[Item position rows]
****************************************
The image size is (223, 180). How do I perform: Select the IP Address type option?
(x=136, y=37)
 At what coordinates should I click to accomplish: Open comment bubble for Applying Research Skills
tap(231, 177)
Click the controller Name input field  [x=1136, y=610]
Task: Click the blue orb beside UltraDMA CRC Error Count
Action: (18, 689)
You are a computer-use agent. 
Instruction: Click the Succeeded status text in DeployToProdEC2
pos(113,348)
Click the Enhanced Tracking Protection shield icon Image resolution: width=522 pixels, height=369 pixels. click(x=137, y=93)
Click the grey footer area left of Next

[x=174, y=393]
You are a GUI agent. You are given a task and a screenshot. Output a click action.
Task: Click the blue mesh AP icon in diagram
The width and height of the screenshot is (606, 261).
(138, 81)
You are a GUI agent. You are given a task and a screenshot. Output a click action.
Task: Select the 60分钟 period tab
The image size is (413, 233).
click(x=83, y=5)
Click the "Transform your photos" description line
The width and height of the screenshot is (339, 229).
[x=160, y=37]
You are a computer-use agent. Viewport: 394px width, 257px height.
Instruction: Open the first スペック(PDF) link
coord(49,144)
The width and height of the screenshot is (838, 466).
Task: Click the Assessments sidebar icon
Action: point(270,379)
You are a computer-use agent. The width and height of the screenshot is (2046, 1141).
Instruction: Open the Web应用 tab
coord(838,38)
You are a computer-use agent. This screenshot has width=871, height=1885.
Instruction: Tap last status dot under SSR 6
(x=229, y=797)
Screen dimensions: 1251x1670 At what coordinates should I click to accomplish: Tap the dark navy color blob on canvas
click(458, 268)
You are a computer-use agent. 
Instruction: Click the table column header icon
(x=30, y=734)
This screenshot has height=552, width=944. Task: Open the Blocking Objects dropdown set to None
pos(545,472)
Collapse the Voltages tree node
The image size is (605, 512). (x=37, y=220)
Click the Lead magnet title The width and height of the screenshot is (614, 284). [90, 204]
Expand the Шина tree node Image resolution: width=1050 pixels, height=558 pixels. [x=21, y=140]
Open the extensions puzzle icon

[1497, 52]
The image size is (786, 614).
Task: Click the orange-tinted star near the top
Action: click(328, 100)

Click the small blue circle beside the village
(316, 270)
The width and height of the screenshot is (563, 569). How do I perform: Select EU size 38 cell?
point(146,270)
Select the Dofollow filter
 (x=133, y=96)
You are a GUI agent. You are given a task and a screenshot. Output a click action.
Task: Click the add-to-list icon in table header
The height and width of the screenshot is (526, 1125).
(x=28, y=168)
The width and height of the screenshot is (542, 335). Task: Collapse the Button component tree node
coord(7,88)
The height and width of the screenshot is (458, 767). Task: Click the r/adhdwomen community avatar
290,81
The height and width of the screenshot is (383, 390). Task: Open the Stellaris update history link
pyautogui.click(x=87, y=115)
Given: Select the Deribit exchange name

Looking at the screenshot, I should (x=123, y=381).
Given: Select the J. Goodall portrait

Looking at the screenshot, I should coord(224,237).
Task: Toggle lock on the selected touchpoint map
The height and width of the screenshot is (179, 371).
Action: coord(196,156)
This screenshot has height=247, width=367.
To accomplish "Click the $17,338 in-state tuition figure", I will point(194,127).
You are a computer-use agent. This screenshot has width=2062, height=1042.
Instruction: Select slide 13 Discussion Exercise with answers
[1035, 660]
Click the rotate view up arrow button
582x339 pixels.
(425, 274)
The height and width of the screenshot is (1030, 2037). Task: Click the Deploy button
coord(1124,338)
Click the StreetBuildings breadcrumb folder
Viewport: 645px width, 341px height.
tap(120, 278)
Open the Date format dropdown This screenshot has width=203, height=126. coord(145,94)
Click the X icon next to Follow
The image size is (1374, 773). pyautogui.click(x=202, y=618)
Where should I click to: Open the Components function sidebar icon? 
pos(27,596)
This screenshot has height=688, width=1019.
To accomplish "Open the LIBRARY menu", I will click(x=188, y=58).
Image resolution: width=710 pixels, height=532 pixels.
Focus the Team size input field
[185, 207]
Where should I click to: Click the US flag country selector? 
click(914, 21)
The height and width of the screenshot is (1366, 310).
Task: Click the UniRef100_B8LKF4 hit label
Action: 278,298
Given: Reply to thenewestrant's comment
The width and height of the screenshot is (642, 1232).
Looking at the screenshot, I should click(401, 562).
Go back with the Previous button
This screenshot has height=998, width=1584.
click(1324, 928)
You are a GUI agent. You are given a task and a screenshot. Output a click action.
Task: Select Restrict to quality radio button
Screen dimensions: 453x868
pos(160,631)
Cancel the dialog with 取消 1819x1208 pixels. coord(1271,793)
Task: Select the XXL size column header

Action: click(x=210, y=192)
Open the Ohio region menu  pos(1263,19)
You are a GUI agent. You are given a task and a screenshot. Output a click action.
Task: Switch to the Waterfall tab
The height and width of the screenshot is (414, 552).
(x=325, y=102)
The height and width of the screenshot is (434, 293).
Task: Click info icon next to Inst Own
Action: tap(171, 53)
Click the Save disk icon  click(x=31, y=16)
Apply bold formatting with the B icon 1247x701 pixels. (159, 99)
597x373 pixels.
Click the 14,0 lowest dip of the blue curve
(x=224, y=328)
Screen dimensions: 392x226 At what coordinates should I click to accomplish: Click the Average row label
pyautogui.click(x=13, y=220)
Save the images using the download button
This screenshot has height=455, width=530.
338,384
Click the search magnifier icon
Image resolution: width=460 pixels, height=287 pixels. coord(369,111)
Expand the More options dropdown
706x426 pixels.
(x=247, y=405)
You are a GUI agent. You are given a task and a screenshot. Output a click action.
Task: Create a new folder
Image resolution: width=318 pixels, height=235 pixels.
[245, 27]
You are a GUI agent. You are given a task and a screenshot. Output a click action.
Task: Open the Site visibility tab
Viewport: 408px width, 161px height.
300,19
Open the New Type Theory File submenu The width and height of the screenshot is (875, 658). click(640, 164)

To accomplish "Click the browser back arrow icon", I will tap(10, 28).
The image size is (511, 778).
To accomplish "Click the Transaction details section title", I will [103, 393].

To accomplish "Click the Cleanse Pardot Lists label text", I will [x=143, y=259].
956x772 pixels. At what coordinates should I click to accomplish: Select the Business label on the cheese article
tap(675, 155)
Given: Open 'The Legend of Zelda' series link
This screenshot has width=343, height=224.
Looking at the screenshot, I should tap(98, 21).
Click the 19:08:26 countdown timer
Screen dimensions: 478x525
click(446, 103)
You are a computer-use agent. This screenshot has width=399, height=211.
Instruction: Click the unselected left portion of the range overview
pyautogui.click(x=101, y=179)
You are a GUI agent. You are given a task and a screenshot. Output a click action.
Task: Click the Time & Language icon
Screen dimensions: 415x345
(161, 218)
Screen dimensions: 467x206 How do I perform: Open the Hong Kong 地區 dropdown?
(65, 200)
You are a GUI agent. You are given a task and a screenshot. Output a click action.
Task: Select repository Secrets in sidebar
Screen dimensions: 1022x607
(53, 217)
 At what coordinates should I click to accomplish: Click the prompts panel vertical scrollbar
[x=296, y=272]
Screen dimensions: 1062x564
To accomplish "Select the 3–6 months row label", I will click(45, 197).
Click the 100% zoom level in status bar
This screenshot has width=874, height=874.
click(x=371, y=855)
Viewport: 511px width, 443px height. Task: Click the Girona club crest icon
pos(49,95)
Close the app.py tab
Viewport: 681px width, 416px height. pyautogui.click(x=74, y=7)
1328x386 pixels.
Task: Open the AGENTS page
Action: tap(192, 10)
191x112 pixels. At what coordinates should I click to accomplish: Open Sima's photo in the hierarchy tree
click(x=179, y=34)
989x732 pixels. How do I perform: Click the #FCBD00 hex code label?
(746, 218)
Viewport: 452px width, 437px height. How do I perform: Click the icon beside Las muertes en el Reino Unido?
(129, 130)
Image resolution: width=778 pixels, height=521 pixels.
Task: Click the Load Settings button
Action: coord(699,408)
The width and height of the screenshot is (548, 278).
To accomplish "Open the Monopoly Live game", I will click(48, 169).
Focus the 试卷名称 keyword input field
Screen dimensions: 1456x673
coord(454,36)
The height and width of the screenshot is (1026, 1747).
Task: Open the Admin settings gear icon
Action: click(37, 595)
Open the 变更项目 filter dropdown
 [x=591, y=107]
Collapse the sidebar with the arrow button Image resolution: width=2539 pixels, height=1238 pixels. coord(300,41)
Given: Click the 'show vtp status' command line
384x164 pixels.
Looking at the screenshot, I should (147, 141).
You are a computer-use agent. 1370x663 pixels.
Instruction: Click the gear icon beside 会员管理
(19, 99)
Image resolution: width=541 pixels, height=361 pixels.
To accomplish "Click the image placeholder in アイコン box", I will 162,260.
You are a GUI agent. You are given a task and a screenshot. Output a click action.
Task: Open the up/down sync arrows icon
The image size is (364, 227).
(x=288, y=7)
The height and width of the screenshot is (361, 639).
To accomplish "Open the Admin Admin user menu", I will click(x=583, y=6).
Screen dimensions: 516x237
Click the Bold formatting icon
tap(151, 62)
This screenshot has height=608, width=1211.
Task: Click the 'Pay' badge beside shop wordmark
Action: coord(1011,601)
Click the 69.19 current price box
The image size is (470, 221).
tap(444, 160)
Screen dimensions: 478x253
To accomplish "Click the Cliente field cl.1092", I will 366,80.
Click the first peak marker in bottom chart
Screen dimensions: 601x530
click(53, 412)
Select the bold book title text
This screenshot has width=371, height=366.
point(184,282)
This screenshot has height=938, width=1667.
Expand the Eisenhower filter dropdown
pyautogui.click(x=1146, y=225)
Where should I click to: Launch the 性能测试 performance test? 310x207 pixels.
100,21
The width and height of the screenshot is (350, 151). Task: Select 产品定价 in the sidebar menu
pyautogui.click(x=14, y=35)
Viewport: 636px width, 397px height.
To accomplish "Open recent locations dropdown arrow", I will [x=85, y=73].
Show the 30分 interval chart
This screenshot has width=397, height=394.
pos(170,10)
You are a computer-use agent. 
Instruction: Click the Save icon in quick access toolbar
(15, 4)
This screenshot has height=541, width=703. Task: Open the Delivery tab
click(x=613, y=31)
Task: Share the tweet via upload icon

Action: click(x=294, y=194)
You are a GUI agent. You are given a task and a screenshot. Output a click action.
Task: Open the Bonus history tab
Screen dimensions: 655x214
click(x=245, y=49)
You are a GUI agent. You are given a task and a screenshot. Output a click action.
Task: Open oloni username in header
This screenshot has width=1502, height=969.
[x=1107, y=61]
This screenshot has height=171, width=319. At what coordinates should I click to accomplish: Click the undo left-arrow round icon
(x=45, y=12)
****************************************
[Problem description]
Give the rows from the start through the line containing "Action: (18, 689)" as a JSON list of strings, one string per line and no blank lines.

[Finished task]
[
  "The image size is (223, 180). How do I perform: Select the IP Address type option?",
  "(x=136, y=37)",
  " At what coordinates should I click to accomplish: Open comment bubble for Applying Research Skills",
  "tap(231, 177)",
  "Click the controller Name input field  [x=1136, y=610]",
  "Task: Click the blue orb beside UltraDMA CRC Error Count",
  "Action: (18, 689)"
]